07 novembro 2010

Hong Kong Fora de Horas


Filme muito pouco convencional, PTU (2003) é uma das grandes obras de Johnnie To e, dos filmes que dele vi, apenas The Mission (1999) e Sparrow (2008) lhe estão próximos. Retrato de uma noite infernal em Hong Kong, em que um sargento da brigada anti-crime perde infantilmente a sua arma, se vê envolvido na morte de um filho de um líder das tríades e recebe a ajuda pouco ética de um pelotão da Police Tactical Unit na busca da pistola, é mais um exemplo de uma enorme mestria de To nos terrenos do thriller e um filme que corta de maneira muito interessante com o maniqueísmo habitualmente associado ao cinema asiático.


Mais do que um filme de acção – que só explode verdadeiramente na última cena – PTU é uma sucessão de deambulações, encontros, desencontros e cruzamentos na selva urbana deserta da madrugada, que o cineasta filma com desenvoltura, com o tradicional cuidado na gestão das diferentes tensões, com belos exemplos de mise en scène em profundidade de campo e com a capacidade, muito típica de Hong Kong, de desenvolver uma narrativa inteira com personagens de pouca densidade, todas definidas em traço grosso nos primeiros 20 minutos de filme. To é um extraordinário utilizador dos meios e da indústria de Hong Kong, conseguindo a um tempo inserir os seus filmes num género perfeitamente definido (o cinema de acção baseado no binómio polícia/tríades) e transcendê-lo completamente. Neste filme, para o fazer, conta com dois aliados particulares: o seu precioso sentido de enquadramento, que coloca em cada frame um sentido de perturbação que ajuda flagrantemente ao ambiente de pesadelo que o realizador procura; e um belíssimo aproveitamento das iluminações cromáticas, desde os tons de vermelho em momentos de violência, os amarelos e dourados perante figuras ou situações de poder e o retrato da urbe numa alternância de tons de preto ou de branco berrante em piscinas de luz, um pouco à maneira do que Robert Siodmak fez em The Killers (1946).
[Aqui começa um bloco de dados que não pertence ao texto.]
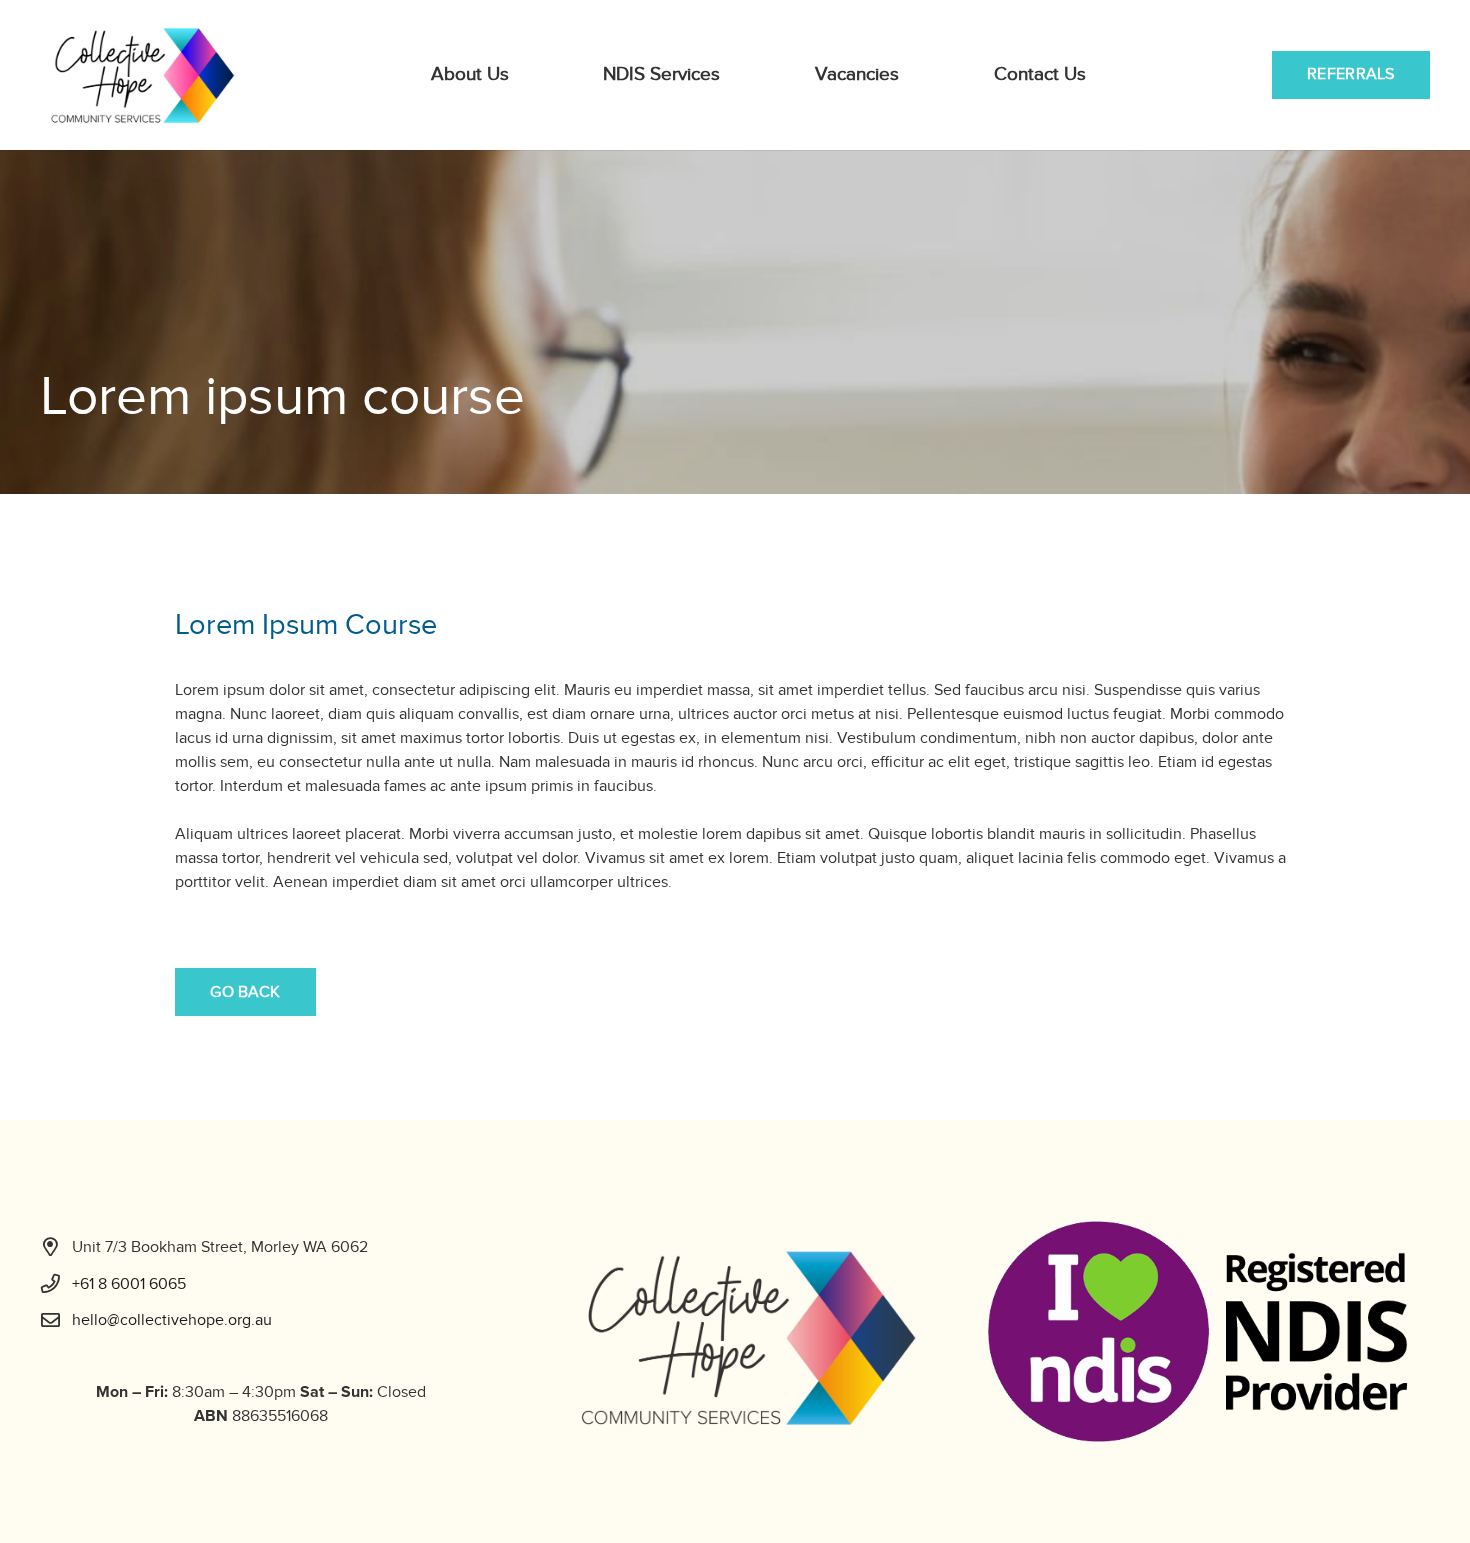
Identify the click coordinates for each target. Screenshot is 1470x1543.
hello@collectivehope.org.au (172, 1320)
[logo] (142, 75)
Sobretudo, mais do que uma história simples, Johnnie To filma um mundo em que, polícias ou ladrões, toda a gente luta é para safar o próprio coiro, não olhando a meios para o fazer – genial a sequência do “interrogatório” no salão de jogos -, abdicando sagazmente de tomar partido por qualquer das partes interessadas. Infelizmente, esta overdose de estilo sem heróis a que o público se possa agarrar não fez muito pela carreira do cineasta, que desde 2001 tem tido progressivamente mais dificuldade em montar os seus projectos. É o preço do brilhantismo.
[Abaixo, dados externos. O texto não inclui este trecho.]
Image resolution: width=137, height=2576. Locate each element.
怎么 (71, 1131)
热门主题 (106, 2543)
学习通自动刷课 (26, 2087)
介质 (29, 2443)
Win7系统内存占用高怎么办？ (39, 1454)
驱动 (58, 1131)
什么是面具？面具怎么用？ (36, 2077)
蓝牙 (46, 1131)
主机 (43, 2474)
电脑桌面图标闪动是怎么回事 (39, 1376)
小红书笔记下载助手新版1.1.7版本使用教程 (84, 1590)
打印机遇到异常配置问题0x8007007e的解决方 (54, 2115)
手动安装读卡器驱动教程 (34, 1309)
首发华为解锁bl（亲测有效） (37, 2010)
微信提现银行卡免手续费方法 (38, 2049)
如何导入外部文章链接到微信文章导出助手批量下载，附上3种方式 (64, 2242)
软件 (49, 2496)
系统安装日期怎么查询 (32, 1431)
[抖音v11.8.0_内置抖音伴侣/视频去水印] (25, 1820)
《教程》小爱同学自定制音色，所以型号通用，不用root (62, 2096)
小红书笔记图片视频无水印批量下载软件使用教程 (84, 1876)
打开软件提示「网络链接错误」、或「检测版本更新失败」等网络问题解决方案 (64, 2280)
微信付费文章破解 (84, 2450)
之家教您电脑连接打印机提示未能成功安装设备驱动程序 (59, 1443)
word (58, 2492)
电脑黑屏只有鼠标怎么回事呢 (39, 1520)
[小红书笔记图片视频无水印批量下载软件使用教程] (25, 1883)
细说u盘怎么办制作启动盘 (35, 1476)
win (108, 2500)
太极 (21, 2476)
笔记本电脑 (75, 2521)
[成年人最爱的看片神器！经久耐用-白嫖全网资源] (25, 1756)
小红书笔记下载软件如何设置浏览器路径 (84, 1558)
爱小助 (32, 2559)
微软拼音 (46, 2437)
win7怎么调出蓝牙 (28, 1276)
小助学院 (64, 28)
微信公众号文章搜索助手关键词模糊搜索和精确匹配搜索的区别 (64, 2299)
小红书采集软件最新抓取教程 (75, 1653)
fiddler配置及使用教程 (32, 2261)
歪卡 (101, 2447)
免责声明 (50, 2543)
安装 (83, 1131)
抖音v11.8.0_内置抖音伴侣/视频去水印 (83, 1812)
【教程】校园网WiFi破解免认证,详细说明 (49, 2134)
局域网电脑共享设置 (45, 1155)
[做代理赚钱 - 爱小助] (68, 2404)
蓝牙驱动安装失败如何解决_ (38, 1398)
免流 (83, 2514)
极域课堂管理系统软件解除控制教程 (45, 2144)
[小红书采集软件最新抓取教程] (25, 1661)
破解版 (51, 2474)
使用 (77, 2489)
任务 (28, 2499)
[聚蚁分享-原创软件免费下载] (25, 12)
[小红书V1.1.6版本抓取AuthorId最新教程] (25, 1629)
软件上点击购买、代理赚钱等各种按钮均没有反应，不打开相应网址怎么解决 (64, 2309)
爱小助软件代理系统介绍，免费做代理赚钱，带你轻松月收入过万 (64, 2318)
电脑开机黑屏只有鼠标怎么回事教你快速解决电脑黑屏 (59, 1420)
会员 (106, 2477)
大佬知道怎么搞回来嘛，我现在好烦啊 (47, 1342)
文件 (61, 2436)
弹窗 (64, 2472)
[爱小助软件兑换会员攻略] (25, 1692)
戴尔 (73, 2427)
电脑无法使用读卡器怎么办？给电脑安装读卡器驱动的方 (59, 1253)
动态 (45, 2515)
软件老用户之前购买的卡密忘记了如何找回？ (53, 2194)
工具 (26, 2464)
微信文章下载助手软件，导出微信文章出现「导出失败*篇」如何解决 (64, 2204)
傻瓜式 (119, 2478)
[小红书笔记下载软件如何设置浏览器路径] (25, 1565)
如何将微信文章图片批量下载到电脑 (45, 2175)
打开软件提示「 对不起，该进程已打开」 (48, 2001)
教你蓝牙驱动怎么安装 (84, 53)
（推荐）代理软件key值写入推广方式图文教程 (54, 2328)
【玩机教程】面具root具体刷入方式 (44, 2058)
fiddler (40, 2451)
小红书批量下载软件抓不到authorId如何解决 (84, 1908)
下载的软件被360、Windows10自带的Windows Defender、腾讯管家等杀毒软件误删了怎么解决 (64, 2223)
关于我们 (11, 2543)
Por último, destaque para a belíssima companhia de actores que vemos em quase todos os filmes de To em papéis que correspondem, sem tirar nem pôr, aos tipos que interpretam noutros filmes: o belíssimo Lam Suet, sempre alguém com o seu quê de ridículo, a autoridade natural de Simon Yam ou a obesidade de Tian-lin Yang, que faz dele um óptimo chefe de uma tríade, ajudam o espectador já iniciado a entrar nas obras subsequentes de um universo que, nas suas relações estilísticas e temáticas, se alimenta de si mesmo.